## GIVEN ENTRIES
============
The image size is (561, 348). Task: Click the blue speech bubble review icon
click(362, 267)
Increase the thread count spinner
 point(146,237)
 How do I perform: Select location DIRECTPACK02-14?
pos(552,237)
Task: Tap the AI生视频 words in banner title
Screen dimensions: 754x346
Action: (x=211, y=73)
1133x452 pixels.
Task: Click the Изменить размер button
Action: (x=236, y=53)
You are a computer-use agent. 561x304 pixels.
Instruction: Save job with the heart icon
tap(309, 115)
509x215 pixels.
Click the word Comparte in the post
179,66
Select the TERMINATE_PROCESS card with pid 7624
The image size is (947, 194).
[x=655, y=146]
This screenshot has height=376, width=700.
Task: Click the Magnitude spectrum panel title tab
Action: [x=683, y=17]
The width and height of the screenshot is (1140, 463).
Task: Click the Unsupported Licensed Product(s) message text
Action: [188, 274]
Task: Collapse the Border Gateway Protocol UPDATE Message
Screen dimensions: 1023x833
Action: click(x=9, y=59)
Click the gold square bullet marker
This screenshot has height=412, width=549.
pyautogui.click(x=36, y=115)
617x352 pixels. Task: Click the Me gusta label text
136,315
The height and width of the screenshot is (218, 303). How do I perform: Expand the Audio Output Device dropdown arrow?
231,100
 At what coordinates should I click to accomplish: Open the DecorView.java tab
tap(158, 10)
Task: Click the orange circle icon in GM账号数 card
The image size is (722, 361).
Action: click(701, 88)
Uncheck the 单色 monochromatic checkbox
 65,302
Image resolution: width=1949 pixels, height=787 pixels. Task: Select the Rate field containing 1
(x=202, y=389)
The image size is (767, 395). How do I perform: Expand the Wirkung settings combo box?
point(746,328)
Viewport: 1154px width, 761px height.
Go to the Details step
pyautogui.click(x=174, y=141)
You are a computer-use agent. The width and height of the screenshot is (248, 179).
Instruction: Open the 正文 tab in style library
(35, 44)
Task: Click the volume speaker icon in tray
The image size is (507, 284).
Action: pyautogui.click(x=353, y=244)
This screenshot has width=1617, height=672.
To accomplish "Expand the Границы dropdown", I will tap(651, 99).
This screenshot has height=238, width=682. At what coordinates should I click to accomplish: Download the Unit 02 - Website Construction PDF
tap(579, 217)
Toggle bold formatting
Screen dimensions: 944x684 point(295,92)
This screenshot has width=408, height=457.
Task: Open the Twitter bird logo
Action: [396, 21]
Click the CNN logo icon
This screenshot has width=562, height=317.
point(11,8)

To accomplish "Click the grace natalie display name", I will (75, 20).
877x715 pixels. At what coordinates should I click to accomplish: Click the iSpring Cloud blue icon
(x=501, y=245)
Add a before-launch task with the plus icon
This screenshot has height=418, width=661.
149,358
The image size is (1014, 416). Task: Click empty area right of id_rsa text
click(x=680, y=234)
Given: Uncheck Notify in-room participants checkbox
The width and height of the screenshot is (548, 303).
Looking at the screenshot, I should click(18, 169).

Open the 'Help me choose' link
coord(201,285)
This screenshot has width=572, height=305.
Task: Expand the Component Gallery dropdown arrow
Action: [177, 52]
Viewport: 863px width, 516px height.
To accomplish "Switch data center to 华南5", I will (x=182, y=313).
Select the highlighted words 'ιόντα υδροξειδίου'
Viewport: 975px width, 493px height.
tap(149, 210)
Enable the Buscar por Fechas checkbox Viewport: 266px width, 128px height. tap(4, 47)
============
## TASK
Output, exactly and with no other text, the line that contains "Viewport: 975px width, 493px height." and all lines from there to the end of the records.

## WRITTEN SOLUTION
Viewport: 975px width, 493px height.
tap(149, 210)
Enable the Buscar por Fechas checkbox Viewport: 266px width, 128px height. tap(4, 47)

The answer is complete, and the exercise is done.